Records for processing |
--- START ---

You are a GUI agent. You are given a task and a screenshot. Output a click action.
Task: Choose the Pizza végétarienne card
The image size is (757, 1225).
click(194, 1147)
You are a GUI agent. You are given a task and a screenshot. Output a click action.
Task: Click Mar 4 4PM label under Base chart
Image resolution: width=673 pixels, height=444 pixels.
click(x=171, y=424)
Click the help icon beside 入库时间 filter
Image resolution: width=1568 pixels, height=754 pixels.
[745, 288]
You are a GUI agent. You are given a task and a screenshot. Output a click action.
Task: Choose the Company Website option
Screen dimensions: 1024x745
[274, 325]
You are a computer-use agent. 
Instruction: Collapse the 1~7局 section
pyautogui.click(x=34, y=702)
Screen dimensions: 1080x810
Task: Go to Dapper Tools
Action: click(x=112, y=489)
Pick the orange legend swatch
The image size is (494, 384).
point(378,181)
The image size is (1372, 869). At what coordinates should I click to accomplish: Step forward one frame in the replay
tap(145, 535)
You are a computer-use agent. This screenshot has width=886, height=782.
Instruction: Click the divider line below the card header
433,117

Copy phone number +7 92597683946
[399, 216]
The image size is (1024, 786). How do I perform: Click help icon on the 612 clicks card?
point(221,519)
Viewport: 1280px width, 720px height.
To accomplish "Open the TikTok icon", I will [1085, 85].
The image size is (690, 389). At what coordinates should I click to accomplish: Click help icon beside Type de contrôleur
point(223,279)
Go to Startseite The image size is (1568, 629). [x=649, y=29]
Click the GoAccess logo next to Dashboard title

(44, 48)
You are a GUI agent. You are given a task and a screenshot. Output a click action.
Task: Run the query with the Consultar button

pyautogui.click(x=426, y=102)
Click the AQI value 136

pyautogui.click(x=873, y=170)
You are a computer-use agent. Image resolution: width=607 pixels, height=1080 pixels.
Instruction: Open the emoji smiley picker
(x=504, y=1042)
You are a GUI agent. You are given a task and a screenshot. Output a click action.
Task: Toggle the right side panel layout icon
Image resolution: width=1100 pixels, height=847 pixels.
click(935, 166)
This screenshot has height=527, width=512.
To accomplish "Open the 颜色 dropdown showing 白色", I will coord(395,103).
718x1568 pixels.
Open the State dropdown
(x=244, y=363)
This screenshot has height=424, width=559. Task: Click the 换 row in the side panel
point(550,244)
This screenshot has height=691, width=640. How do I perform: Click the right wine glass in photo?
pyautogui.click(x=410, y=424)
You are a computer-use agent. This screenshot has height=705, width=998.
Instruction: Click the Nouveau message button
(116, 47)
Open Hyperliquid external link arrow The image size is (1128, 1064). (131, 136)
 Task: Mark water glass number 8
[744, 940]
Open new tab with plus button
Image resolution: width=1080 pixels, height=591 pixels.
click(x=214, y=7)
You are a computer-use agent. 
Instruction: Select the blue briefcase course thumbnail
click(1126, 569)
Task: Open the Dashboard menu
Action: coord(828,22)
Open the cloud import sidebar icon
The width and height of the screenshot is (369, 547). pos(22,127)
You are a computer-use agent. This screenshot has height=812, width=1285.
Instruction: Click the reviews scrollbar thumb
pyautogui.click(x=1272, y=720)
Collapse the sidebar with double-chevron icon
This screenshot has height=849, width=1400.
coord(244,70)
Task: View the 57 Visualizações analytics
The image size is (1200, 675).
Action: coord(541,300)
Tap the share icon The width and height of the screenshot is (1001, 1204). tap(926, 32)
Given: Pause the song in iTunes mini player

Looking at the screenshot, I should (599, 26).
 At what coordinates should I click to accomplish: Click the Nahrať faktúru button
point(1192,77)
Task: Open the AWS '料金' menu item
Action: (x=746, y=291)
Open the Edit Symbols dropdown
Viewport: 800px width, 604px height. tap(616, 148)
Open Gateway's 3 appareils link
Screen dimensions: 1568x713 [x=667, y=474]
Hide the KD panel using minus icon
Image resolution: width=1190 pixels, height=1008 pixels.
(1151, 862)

--- END ---

Work request | Return the entries above in full and exactly as written.

Response |
You are a GUI agent. You are given a task and a screenshot. Output a click action.
Task: Choose the Pizza végétarienne card
The image size is (757, 1225).
click(194, 1147)
You are a GUI agent. You are given a task and a screenshot. Output a click action.
Task: Click Mar 4 4PM label under Base chart
Image resolution: width=673 pixels, height=444 pixels.
click(x=171, y=424)
Click the help icon beside 入库时间 filter
Image resolution: width=1568 pixels, height=754 pixels.
[745, 288]
You are a GUI agent. You are given a task and a screenshot. Output a click action.
Task: Choose the Company Website option
Screen dimensions: 1024x745
[274, 325]
You are a computer-use agent. 
Instruction: Collapse the 1~7局 section
pyautogui.click(x=34, y=702)
Screen dimensions: 1080x810
Task: Go to Dapper Tools
Action: click(x=112, y=489)
Pick the orange legend swatch
The image size is (494, 384).
point(378,181)
The image size is (1372, 869). At what coordinates should I click to accomplish: Step forward one frame in the replay
tap(145, 535)
You are a computer-use agent. This screenshot has width=886, height=782.
Instruction: Click the divider line below the card header
433,117

Copy phone number +7 92597683946
[399, 216]
The image size is (1024, 786). How do I perform: Click help icon on the 612 clicks card?
point(221,519)
Viewport: 1280px width, 720px height.
To accomplish "Open the TikTok icon", I will [1085, 85].
The image size is (690, 389). At what coordinates should I click to accomplish: Click help icon beside Type de contrôleur
point(223,279)
Go to Startseite The image size is (1568, 629). [x=649, y=29]
Click the GoAccess logo next to Dashboard title

(44, 48)
You are a GUI agent. You are given a task and a screenshot. Output a click action.
Task: Run the query with the Consultar button

pyautogui.click(x=426, y=102)
Click the AQI value 136

pyautogui.click(x=873, y=170)
You are a computer-use agent. Image resolution: width=607 pixels, height=1080 pixels.
Instruction: Open the emoji smiley picker
(x=504, y=1042)
You are a GUI agent. You are given a task and a screenshot. Output a click action.
Task: Toggle the right side panel layout icon
Image resolution: width=1100 pixels, height=847 pixels.
click(935, 166)
This screenshot has height=527, width=512.
To accomplish "Open the 颜色 dropdown showing 白色", I will coord(395,103).
718x1568 pixels.
Open the State dropdown
(x=244, y=363)
This screenshot has height=424, width=559. Task: Click the 换 row in the side panel
point(550,244)
This screenshot has height=691, width=640. How do I perform: Click the right wine glass in photo?
pyautogui.click(x=410, y=424)
You are a computer-use agent. This screenshot has height=705, width=998.
Instruction: Click the Nouveau message button
(116, 47)
Open Hyperliquid external link arrow The image size is (1128, 1064). (131, 136)
 Task: Mark water glass number 8
[744, 940]
Open new tab with plus button
Image resolution: width=1080 pixels, height=591 pixels.
click(x=214, y=7)
You are a computer-use agent. 
Instruction: Select the blue briefcase course thumbnail
click(1126, 569)
Task: Open the Dashboard menu
Action: coord(828,22)
Open the cloud import sidebar icon
The width and height of the screenshot is (369, 547). pos(22,127)
You are a computer-use agent. This screenshot has height=812, width=1285.
Instruction: Click the reviews scrollbar thumb
pyautogui.click(x=1272, y=720)
Collapse the sidebar with double-chevron icon
This screenshot has height=849, width=1400.
coord(244,70)
Task: View the 57 Visualizações analytics
The image size is (1200, 675).
Action: coord(541,300)
Tap the share icon The width and height of the screenshot is (1001, 1204). tap(926, 32)
Given: Pause the song in iTunes mini player

Looking at the screenshot, I should (599, 26).
 At what coordinates should I click to accomplish: Click the Nahrať faktúru button
point(1192,77)
Task: Open the AWS '料金' menu item
Action: (x=746, y=291)
Open the Edit Symbols dropdown
Viewport: 800px width, 604px height. tap(616, 148)
Open Gateway's 3 appareils link
Screen dimensions: 1568x713 [x=667, y=474]
Hide the KD panel using minus icon
Image resolution: width=1190 pixels, height=1008 pixels.
(1151, 862)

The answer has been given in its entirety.